Demikian pula seluruh Yerusalem. Geger.
Bagi Herodes, ini sangat
serius. Apa pasal? Pertama,
saat ini dialah raja orang Yahudi. Kedua,
ia dapat memastikan tidak ada “raja yang baru lahir” apalagi “raja orang
Yahudi” di lingkungan istananya. Ketiga,
ia menduga bahwa jangan-jangan yang dimaksud dengan “raja orang Yahudi” yang
baru dilahirkan itu adalah Mesias, Raja yang Diurapi Yahweh, ilah Israel.
Padahal, Herodes menjadi raja tanpa urapan Yahweh!
Herodes pun segera
menyimpulkan: bila info para Majus benar, berarti kekuasaannya ada dalam bahaya
besar. Betapa tidak! Seorang pengincar atau perebut takhta baru saja
dilahirkan. Seorang rival bahkan musuh besar yang kelak akan menggulingkannya
dari takhta kekuasaan dan menjadi raja menggantikan dirinya! Musuh besar yang
justru akan dipuja oleh seluruh rakyat!
Ngomong-ngomong, siapa sih orang-orang Majus (magoi) itu? Ho-ho-ho, boleh jadi mereka para
penganut bahkan pemuka ajaran Zoroaster dari Persia. Kaum Majusi. Mungkin juga
mereka adalah ahli-ahli nujum. Bukankah mereka “membaca” Bintang dan
menyimpulkannya sebagai wahyu
keprabon? Bisa juga dua-duanya: Kaum Majusi sekaligus ahli-ahli nujum.
Pendeknya, mereka “kafir.” Tapi bagaimana bila nujuman mereka benar?
Herodes tak mau ambil risiko.
Ia bertindak cepat. Ia segera mengumpulkan “para imam kepala dan ahli-ahli
Taurat bangsa Yahudi.” Ya, para pemuka Agama dan sarjana-sarjana Kitab Suci
bangsa Yahudi. Pendeknya, para ulama (=kaum berilmu) dari kalangan kaum
beriman. Herodes ingin mengkonfirmasi (atau mengkonfrontir)
nujuman tersebut dengan nubuatan dari Kitab Suci. “Di mana Mesias akan
dilahirkan?” tanya Herodes kepada para ulama Yahudi.

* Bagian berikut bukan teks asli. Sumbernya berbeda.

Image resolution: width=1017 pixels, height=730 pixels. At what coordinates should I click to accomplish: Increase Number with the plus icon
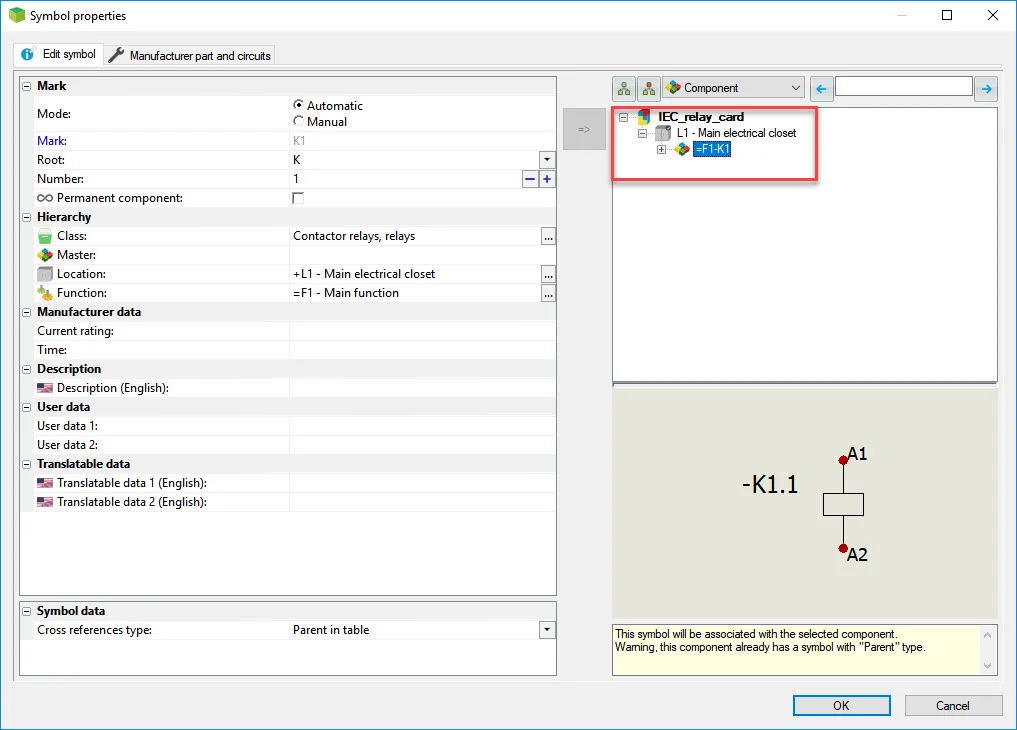pyautogui.click(x=547, y=179)
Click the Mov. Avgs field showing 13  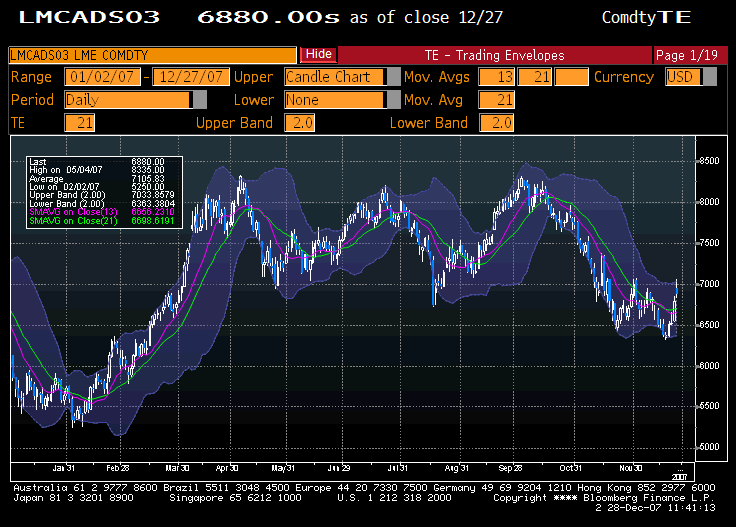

“Di Betlehem di tanah Yudea,”
jawab mereka, serempak. “Sebab,” sambung mereka, “demikianlah tertulis dalam
kitab nabi (Mikha 5.1): Dan engkau Betlehem, tanah Yehuda, engkau sekali-kali
bukanlah yang terkecil di antara mereka yang memerintah Yehuda, karena dari
engkaulah akan bangkit seorang pemimpin, yang akan menggembalakan umat-Ku
Israel.”
Mendengar itu, Herodes segera
menyimpulkan: celaka, nujuman para Majusi itu ternyata terkonfirmasi oleh
nubuatan Nabi! Berusaha tenang, Herodes mengadakan pertemuan tertutup dengan
para Majus. Dengan teliti ia menanyakan kapan bintang itu tampak. Ho-ho, ia berusaha
memperkirakan usia raja Yahudi yang baru dilahirkan itu. Berdasarkan keterangan
para Majus itu, ia menyimpulkan bahwa usia raja baru tersebut tidak lebih dari
dua tahun… (lihat Matius 2.16).
Rupanya Herodes memberitahu
mereka bahwa “raja orang Yahudi” itu dilahirkan di Betlehem. Tentu bukan tanpa
tujuan. Sebab kemudian ia menyuruh mereka ke sana untuk menemukan Dia, lalu
kembali kepadanya untuk memberitahukan di mana raja yang baru dilahirkan itu
berada. “Supaya aku pun datang menyembah Dia,” katanya, culas.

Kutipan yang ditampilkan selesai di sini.